Nicolas Sarkozy ne laissera pas dire que sa grande promesse de campagne de 2007, le pouvoir d’achat, n’a pas été tenue. Pour cela, le Président est prêt à beaucoup de mauvaise foi. Vendredi, il a affirmé lors d’une table ronde : «Pendant la crise, même si personne ne le croit, les statistiques sont formelles : le pouvoir d’achat a progressé.» Le ministre de l’Industrie, Eric Besson, l’avait dit dans les mêmes termes la veille, sur Europe 1 : «Le président de la République est resté, malgré la crise, le président du pouvoir d’achat. Un certain nombre de Français ont souffert de la crise, incontestablement. Mais, globalement, malgré celle-ci, le pouvoir d’achat moyen des Français a continué à augmenter, même pendant la période la plus rude de la crise.» Fin juin déjà, Sarkozy s’était livré à un numéro sur le même thème lors d’une conférence de presse, prenant à témoin les journalistes présents
«Est-ce que je me trompe ?» demande le Président. Oui, il se trompe. Et trompe les Français. L’arnaque se situe dans le choix de l’indicateur. Nicolas Sarkozy se réfère à l’évolution du pouvoir d’achat du revenu disponible brut des ménages français. Cet indicateur pointe effectivement à la hausse depuis 2007, avec une croissance de 0,4% en 2008, 1,3% en 2009 et 0,8% en 2010.
Le problème est que cette statistique ne traduit pas la progression moyenne du pouvoir d’achat des Français, pour la raison simple qu’elle ne tient pas compte de l’évolution démographique. C’est comme si Sarkozy se félicitait de voir grossir un gâteau en omettant de préciser qu’il y a aussi de plus en plus de gens à se le partager.
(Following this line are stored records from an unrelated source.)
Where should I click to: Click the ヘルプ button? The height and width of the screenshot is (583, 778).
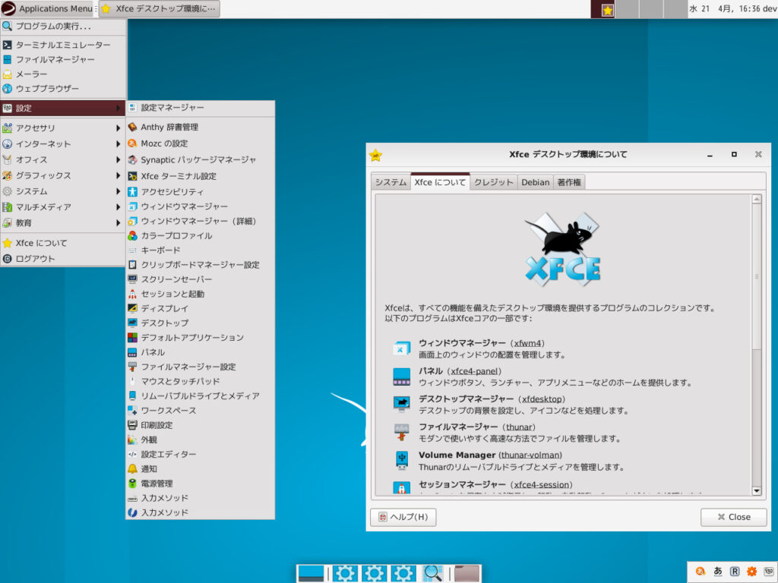click(x=403, y=517)
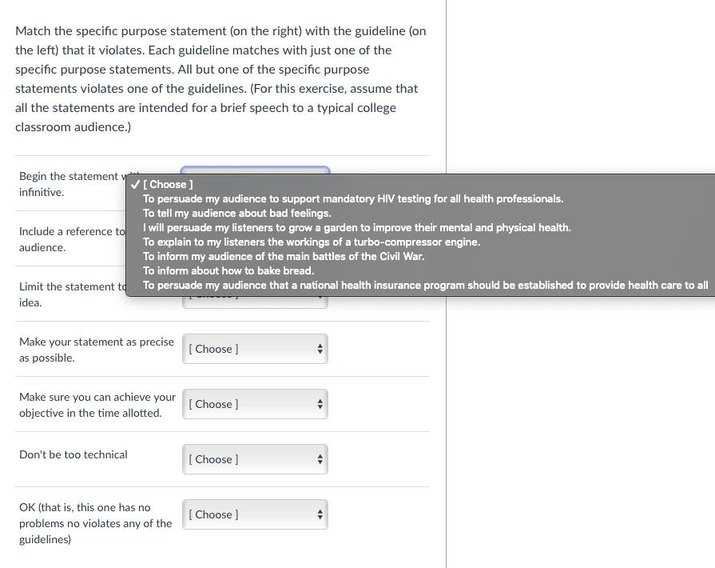The height and width of the screenshot is (568, 715).
Task: Open dropdown next to "Don't be too technical"
Action: coord(254,459)
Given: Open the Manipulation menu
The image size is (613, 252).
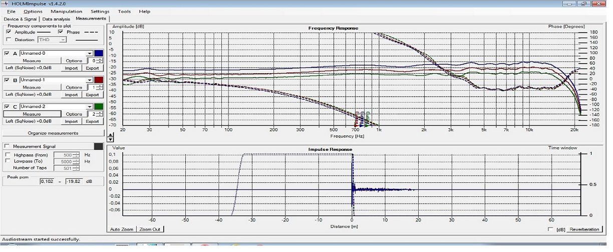Looking at the screenshot, I should click(66, 11).
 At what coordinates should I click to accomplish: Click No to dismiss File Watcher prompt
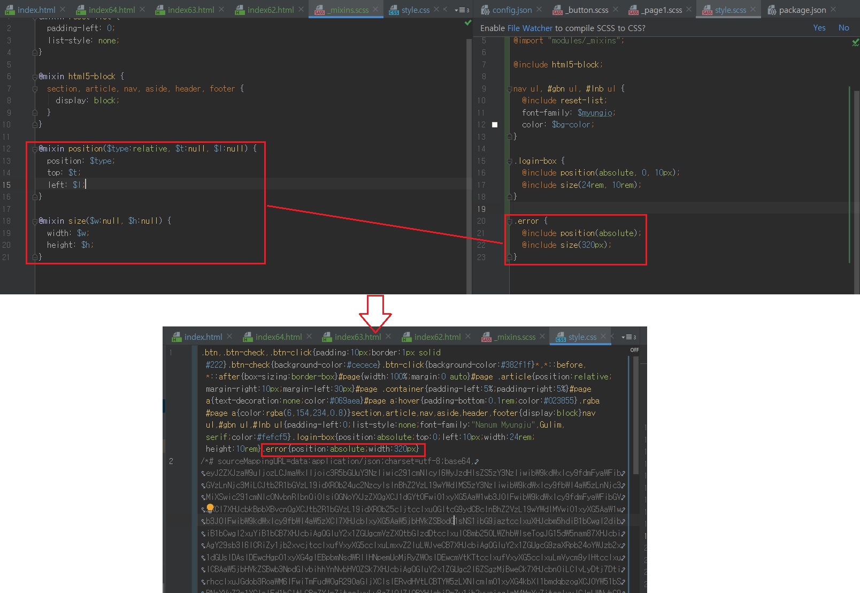click(843, 28)
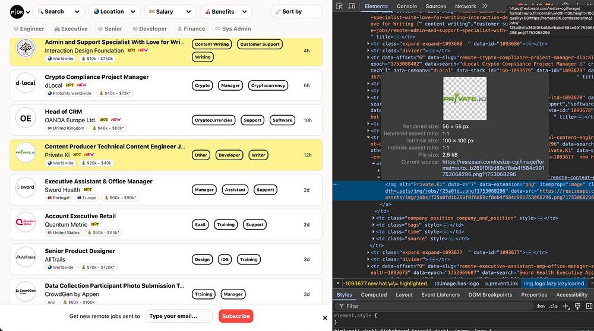Click the Remote OK logo icon

[17, 11]
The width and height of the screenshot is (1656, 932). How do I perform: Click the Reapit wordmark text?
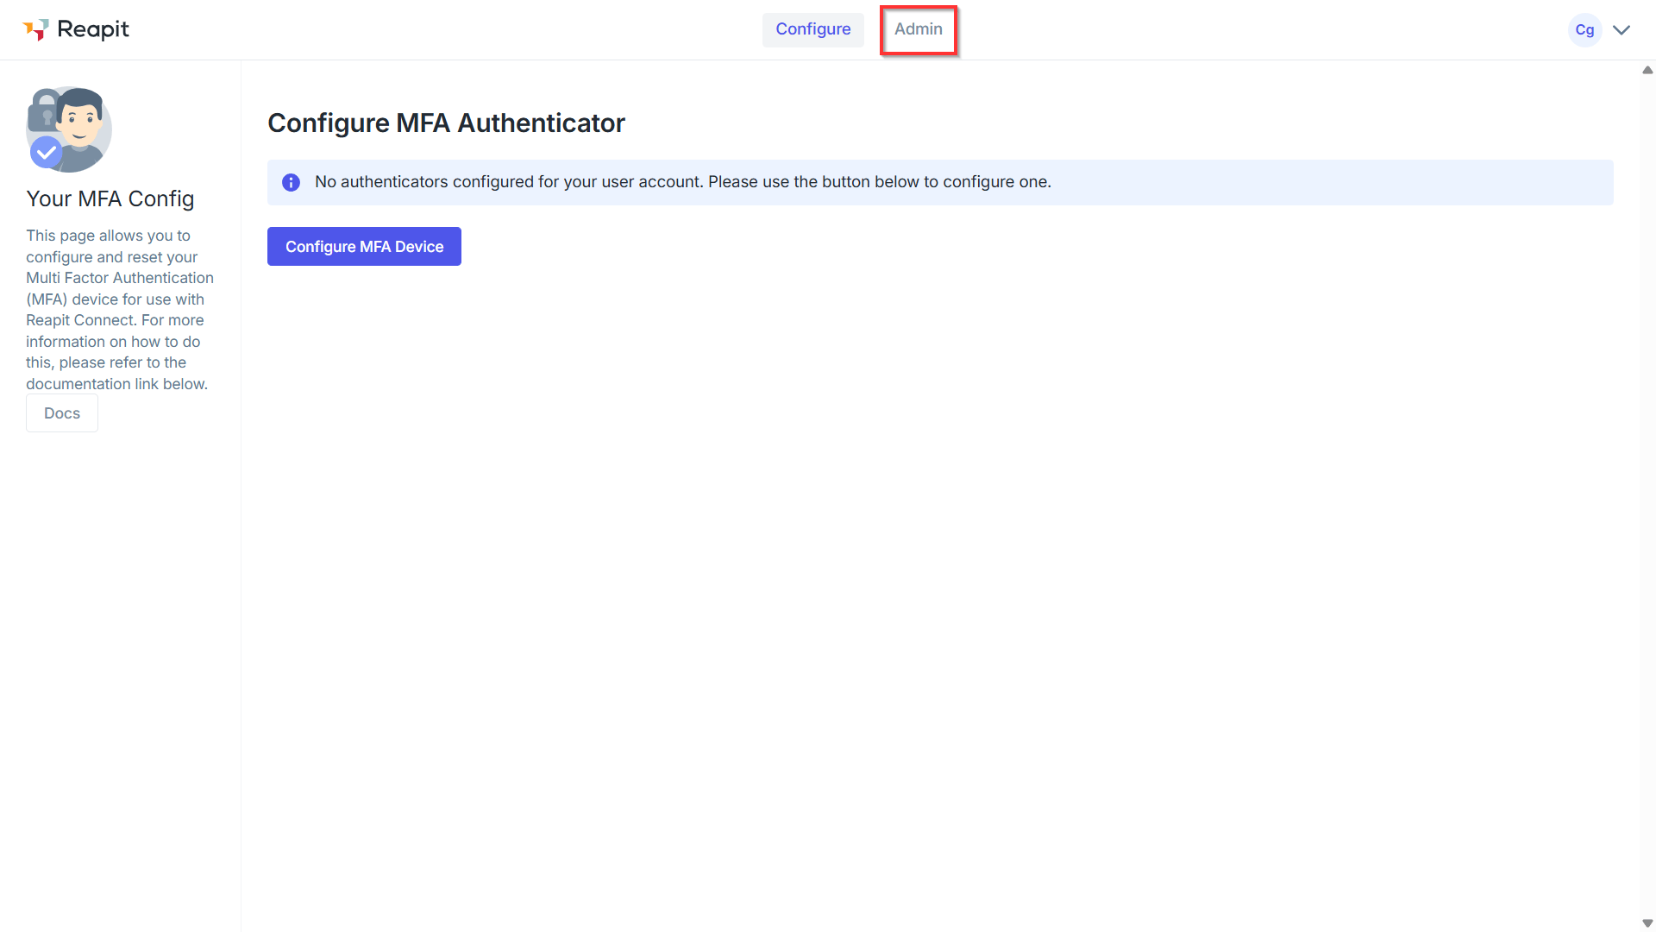[93, 29]
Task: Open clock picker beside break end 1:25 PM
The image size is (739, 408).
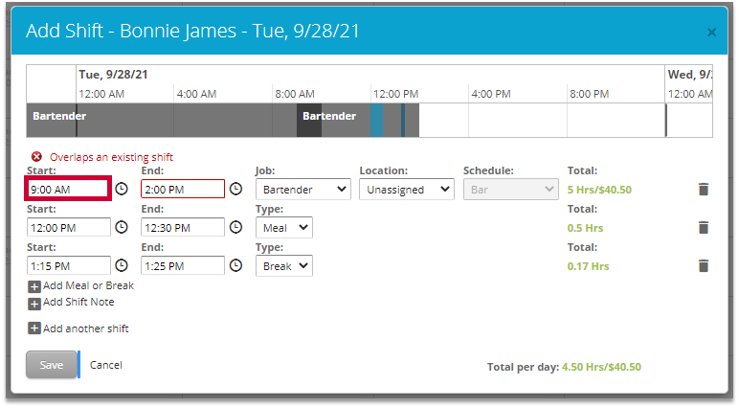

Il en ressort alors que le pouvoir d’achat moyen des Français a nettement moins bien résisté à la crise que ce qu’en dit le Président. Ainsi, le pouvoir d’achat par ménage a baissé de 0,6% en 2008 et de 0,2% en 2010. Les dépenses «nécessaires» ou «préengagées» (loyer, eau, gaz, électricité, services de télécommunications, frais de cantine, etc.) prenant de plus en plus de place dans le budget des Français, l’idée est de voir ce qui reste à la fin. En 2008 et 2010, le pouvoir d’achat du revenu arbitrable a baissé, que ce soit par ménage (-1,2% et -0,4%) ou par unité de consommation (-0,8% et -0,1%).
Autant d’indicateurs, pourtant disponibles sur le site de l’Insee, que Nicolas Sarkozy ignore pudiquement. Cette manipulation est d’autant plus cynique que le Président avait fait de la mesure du pouvoir d’achat un enjeu personnel. En novembre 2007, celui qui était alors le tout neuf président du «travailler plus pour gagner plus» s’en était pris aux indices de l’Insee, jugés trop éloignés du ressenti des Français : «Les gens qui font leurs courses voient parfaitement que la vie a augmenté beaucoup plus vite que n’augmentent leurs revenus. Je demande qu’on crée un indice du pouvoir d’achat qui corresponde enfin à la vie quotidienne des Français, pour qu’ils aient le sentiment qu’on ne se moque pas d’eux, pour qu’on ne leur raconte pas de fariboles.» Résultat : quatre ans plus tard, c’est Nicolas Sarkozy qui en est réduit à raconter des «fariboles» sur le pouvoir d’achat des Français pour tenter de défendre son bilan.